A O Antagonista revelou que os criminosos agora combinam dados vazados, engenharia social, captura de imagens e simulações visuais para contornar sistemas de verificação biométrica. A vulnerabilidade reside no fato de que o usuário comum ainda considera o próprio rosto como algo inofensivo, negligenciando sua importância na identidade digital.

O alcance das fraudes é um fator crucial. Uma vez dentro da conta, o golpista busca controlar serviços, cadastros, solicitações e dados pessoais sensíveis, tentando, em suma, sequestrar a camada de confiança da vida digital da vítima.

Essa situação explica porque a biometria facial deixou de ser apenas uma discussão sobre inovação e se tornou uma preocupação central em segurança digital, prevenção e na disputa entre conveniência e risco real.

Em maio de 2025, a Polícia Federal iniciou a operação Face Off, investigando um grupo que utilizava técnicas avançadas de alteração facial para burlar sistemas de autenticação biométrica e assumir o controle de contas vinculadas ao Gov.br.
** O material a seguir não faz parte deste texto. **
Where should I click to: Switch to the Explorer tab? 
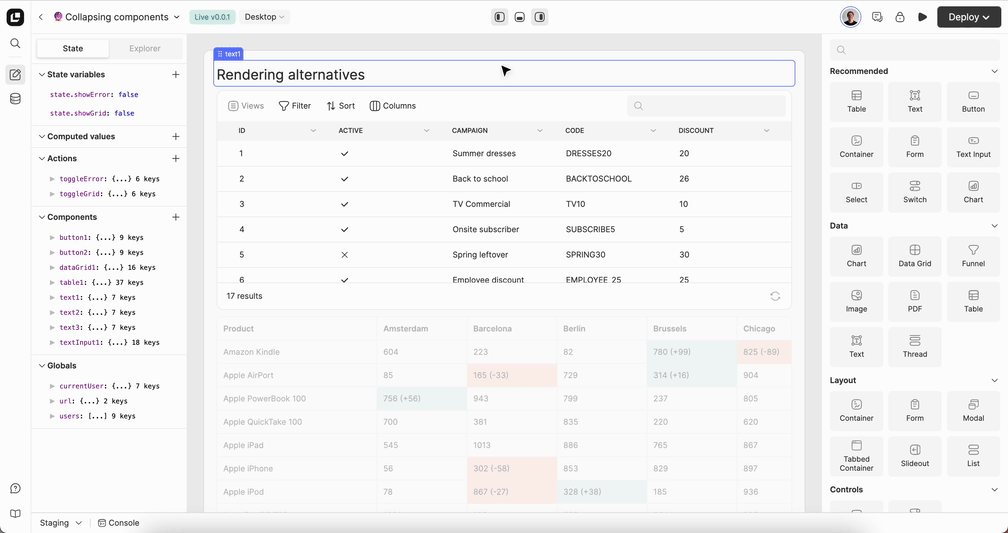[x=145, y=48]
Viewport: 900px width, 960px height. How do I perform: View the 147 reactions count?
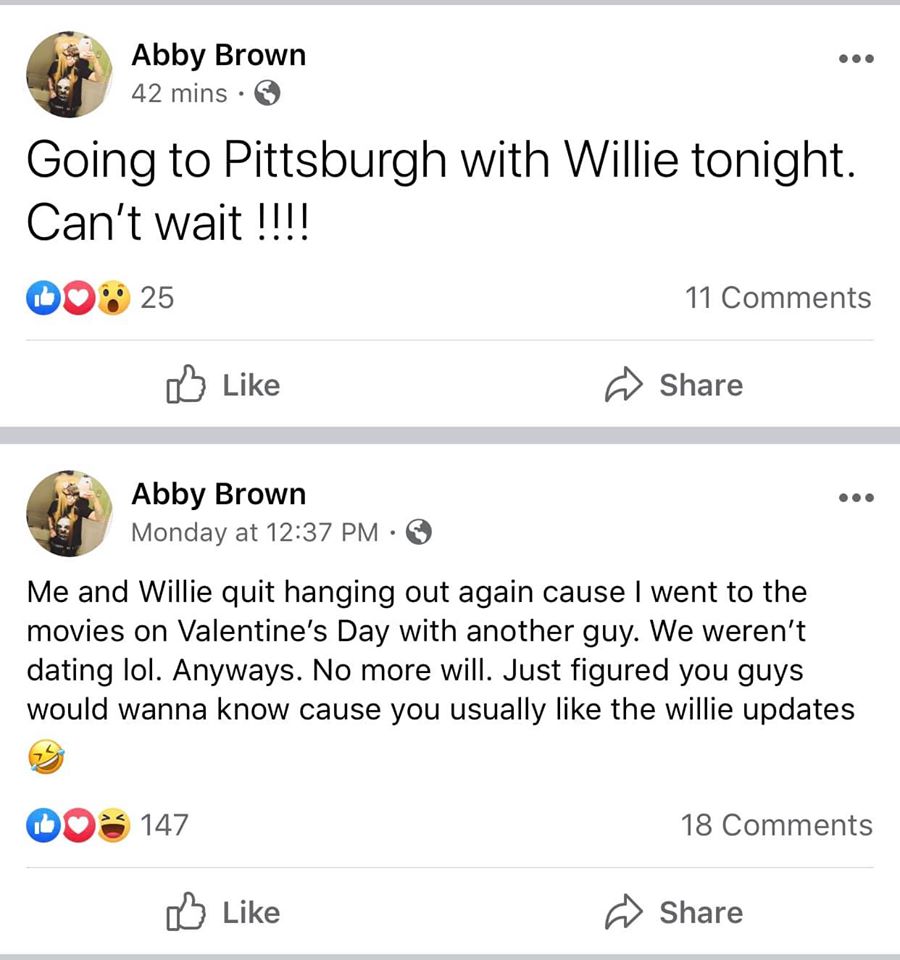tap(164, 825)
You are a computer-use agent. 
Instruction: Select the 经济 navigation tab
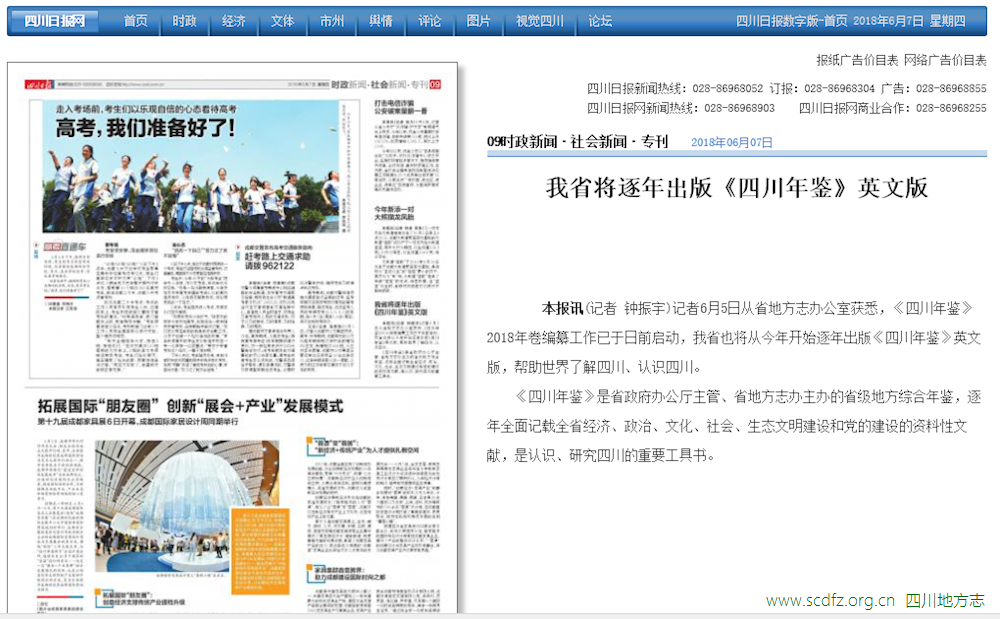click(x=233, y=21)
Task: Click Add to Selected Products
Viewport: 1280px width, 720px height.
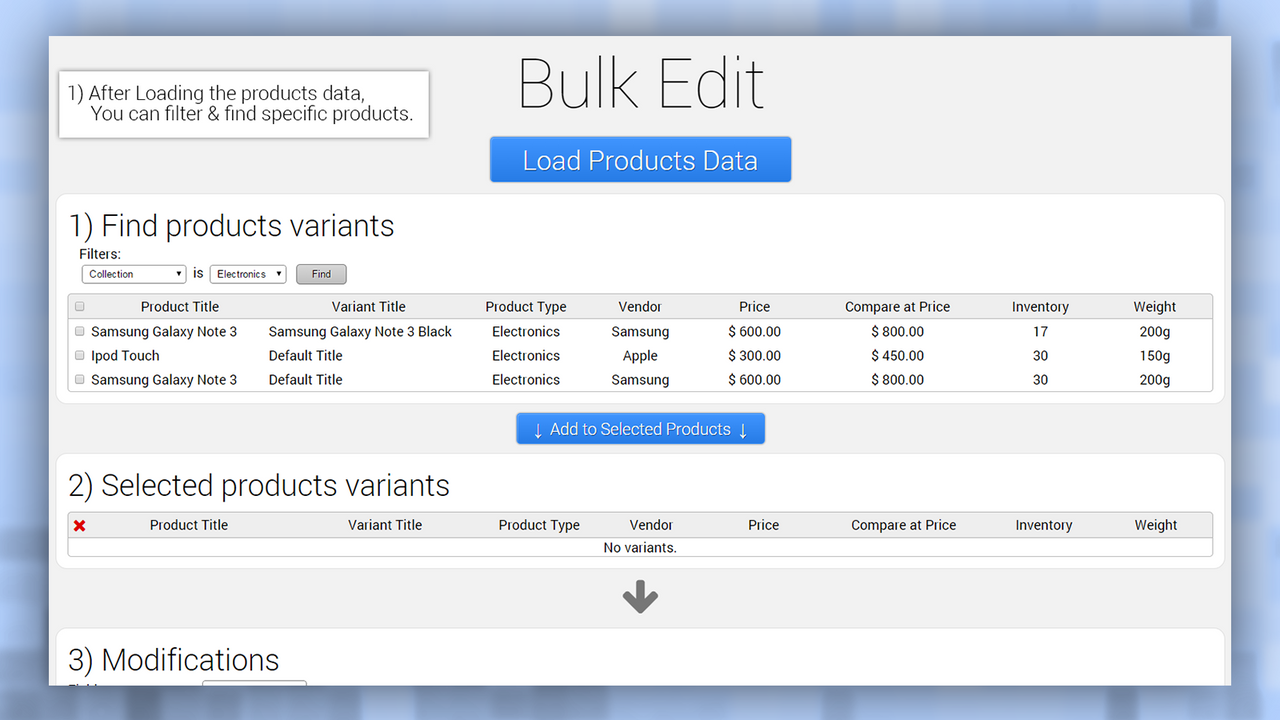Action: click(640, 428)
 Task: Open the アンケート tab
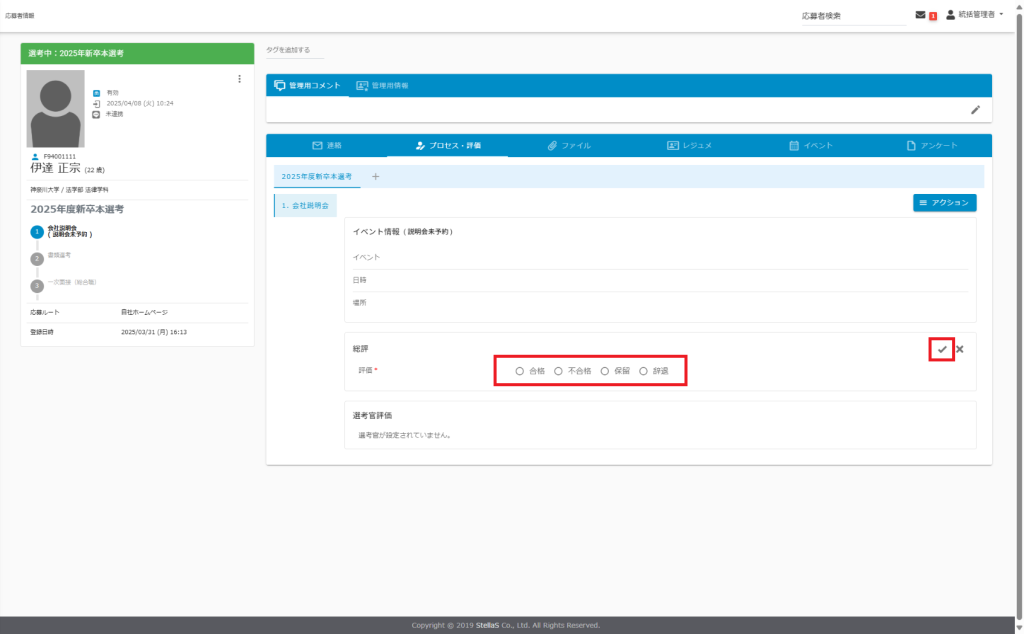pos(932,146)
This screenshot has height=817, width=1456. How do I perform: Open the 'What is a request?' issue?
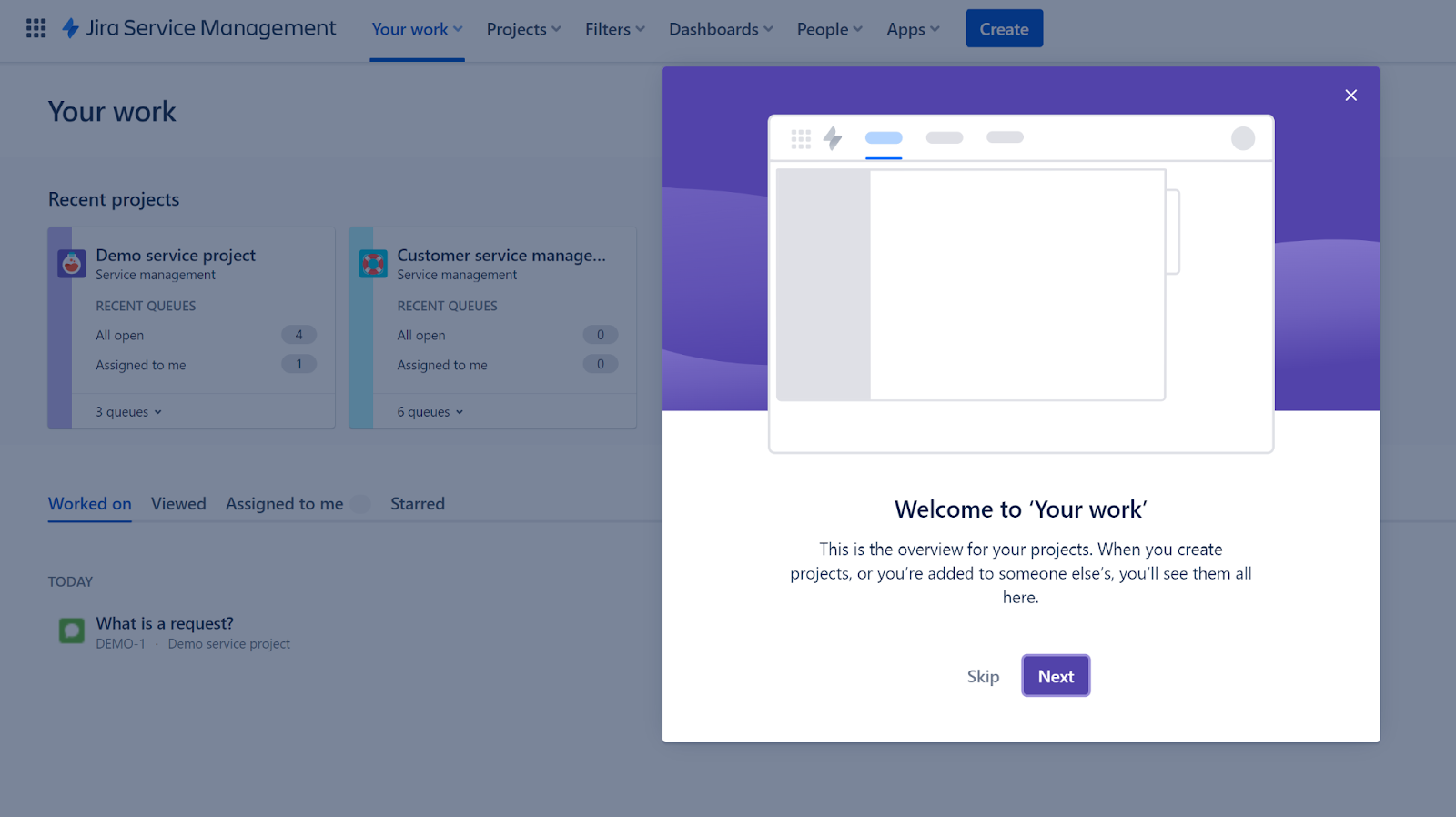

Esse caso concreto retirou a discussão do campo teórico e demonstrou que a fraude já estava operando de forma organizada.

Em resposta, órgãos públicos reforçaram alertas ao cidadão, informando que a biometria no Gov.br é utilizada em funções específicas, como aumento de nível e recuperação de senha. O INSS publicou alertas de que não solicita biometria facial, documentos, fotos ou links por mensagens, e que abordagens desse tipo devem ser tratadas como golpe.

A proteção, portanto, não é paranoia, mas sim uma rotina. Com a biometria se tornando um elemento central na autenticação, torna-se ainda mais importante reduzir a exposição, desconfiar de atalhos e fortalecer as defesas da conta.

É fundamental mudar a mentalidade, reconhecendo que o dado facial é um dado biométrico sensível e pode ter um impacto muito maior do que se imagina. A tendência é que o debate sobre fraude com biometria facial se intensifique, exigindo maior proteção técnica, informação clara e hábitos digitais mais cautelosos.